Action item
Look below for the line holding "Support à distance (423, 748)" and the line holding "Politique de confidentialité (134, 1881)". Transcribe exactly those lines and all lines between them, nothing more.

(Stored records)
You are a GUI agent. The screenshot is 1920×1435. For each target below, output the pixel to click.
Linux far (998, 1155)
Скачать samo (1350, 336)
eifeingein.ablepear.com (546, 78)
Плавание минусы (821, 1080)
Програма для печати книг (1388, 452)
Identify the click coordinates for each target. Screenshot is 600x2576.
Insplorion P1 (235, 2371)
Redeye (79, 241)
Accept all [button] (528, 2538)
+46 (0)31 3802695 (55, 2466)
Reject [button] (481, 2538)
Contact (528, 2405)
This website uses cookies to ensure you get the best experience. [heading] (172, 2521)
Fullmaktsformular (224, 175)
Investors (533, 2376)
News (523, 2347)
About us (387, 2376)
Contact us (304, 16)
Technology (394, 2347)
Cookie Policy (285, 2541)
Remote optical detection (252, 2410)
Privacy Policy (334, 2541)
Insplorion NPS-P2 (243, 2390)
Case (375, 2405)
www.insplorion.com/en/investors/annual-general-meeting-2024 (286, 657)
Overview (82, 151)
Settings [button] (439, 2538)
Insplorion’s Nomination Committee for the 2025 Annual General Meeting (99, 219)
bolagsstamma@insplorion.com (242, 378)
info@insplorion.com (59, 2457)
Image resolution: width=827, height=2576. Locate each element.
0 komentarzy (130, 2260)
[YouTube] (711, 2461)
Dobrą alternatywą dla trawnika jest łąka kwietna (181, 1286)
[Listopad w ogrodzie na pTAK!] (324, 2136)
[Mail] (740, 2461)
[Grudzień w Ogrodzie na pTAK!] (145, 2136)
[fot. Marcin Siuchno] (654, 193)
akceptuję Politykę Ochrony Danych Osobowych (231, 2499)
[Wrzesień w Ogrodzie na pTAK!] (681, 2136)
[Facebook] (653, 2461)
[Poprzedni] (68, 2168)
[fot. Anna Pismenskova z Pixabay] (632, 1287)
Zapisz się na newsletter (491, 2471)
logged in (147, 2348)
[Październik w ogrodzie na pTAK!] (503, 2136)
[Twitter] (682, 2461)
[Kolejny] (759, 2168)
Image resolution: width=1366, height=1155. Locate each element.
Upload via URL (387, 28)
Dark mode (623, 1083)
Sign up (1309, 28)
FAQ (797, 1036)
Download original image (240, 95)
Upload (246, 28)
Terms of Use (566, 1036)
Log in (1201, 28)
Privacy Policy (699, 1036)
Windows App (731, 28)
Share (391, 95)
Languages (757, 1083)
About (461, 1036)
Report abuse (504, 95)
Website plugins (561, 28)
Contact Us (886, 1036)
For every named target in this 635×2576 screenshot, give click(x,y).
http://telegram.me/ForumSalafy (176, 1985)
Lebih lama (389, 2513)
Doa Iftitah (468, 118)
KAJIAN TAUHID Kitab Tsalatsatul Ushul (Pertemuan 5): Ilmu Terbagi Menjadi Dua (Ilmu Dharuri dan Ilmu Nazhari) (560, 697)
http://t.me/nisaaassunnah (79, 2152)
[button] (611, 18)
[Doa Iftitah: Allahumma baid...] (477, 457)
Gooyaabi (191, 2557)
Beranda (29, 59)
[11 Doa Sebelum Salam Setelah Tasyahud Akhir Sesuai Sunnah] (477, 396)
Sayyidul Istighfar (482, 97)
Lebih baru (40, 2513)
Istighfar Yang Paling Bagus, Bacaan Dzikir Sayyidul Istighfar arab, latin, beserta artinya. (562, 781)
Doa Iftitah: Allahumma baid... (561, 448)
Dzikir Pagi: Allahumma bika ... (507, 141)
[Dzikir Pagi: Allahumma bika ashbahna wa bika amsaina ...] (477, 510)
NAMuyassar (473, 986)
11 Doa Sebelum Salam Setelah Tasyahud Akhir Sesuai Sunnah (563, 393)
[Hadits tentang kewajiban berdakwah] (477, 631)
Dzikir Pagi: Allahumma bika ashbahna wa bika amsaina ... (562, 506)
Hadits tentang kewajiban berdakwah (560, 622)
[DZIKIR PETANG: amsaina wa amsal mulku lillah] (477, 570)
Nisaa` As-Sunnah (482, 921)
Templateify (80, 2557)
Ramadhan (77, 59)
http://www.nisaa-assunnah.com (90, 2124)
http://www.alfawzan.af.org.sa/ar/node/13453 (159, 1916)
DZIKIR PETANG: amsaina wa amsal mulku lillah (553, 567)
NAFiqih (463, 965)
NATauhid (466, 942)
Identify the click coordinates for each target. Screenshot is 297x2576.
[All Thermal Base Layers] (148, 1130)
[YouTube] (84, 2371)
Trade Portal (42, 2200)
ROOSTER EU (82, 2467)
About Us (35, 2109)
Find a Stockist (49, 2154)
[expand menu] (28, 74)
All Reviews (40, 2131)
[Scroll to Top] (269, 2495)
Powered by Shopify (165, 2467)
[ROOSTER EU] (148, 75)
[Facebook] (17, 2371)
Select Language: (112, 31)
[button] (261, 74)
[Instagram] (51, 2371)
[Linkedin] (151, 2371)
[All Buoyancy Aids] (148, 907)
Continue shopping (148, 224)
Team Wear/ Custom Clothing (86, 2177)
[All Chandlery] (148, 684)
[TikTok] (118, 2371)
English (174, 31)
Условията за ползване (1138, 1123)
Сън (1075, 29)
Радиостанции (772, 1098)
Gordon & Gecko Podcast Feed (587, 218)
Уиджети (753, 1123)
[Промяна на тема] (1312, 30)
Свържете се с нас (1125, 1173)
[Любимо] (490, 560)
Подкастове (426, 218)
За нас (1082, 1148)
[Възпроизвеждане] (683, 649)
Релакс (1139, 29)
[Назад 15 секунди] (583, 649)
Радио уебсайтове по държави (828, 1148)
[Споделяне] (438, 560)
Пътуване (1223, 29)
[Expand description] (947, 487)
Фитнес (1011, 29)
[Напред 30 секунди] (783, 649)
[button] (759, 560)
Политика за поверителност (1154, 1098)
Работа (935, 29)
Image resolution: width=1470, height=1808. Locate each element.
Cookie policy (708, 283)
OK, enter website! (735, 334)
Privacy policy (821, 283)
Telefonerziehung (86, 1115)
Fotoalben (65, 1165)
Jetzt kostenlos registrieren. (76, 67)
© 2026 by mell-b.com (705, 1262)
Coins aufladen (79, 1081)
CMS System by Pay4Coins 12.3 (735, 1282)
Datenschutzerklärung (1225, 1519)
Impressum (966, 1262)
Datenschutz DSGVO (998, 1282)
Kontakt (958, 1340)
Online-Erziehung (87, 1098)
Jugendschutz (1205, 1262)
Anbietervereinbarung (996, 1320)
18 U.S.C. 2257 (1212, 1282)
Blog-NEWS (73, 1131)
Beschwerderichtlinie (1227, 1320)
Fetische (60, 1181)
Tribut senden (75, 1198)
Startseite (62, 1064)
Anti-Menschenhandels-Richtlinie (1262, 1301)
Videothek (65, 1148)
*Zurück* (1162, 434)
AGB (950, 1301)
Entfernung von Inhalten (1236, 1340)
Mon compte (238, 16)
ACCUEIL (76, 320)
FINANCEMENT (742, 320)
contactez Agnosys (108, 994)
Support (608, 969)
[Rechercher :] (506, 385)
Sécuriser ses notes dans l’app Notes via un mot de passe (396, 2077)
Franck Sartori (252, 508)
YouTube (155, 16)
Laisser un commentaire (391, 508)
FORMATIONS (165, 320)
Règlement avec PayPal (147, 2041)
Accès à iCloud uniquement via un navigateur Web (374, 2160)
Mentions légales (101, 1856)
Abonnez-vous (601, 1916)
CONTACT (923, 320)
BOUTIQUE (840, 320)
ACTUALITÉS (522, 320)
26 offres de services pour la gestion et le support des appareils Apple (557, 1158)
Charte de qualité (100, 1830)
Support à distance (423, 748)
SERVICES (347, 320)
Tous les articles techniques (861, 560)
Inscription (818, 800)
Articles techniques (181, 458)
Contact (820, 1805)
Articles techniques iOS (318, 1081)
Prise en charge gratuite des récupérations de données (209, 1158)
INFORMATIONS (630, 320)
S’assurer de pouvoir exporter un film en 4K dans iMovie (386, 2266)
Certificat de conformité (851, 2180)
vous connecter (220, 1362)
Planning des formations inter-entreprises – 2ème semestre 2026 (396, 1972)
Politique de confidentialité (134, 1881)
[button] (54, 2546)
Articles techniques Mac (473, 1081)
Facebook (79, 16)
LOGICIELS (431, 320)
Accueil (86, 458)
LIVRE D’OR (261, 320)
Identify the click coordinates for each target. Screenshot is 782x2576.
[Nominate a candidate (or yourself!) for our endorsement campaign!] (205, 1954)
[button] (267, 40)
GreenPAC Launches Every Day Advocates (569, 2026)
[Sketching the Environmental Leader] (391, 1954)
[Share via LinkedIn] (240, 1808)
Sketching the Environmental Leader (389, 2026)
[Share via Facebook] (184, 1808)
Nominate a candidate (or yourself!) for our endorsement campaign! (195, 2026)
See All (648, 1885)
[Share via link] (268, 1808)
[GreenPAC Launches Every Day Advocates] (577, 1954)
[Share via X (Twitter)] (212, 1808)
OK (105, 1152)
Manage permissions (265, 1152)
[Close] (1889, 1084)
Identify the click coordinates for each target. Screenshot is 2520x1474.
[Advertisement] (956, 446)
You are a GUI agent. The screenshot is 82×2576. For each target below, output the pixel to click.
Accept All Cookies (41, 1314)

Answer for the task
Support à distance (423, 748)
SERVICES (347, 320)
Tous les articles techniques (861, 560)
Inscription (818, 800)
Articles techniques (181, 458)
Contact (820, 1805)
Articles techniques iOS (318, 1081)
Prise en charge gratuite des récupérations de données (209, 1158)
INFORMATIONS (630, 320)
S’assurer de pouvoir exporter un film en 4K dans iMovie (386, 2266)
Certificat de conformité (851, 2180)
vous connecter (220, 1362)
Planning des formations inter-entreprises – 2ème semestre 2026 (396, 1972)
Politique de confidentialité (134, 1881)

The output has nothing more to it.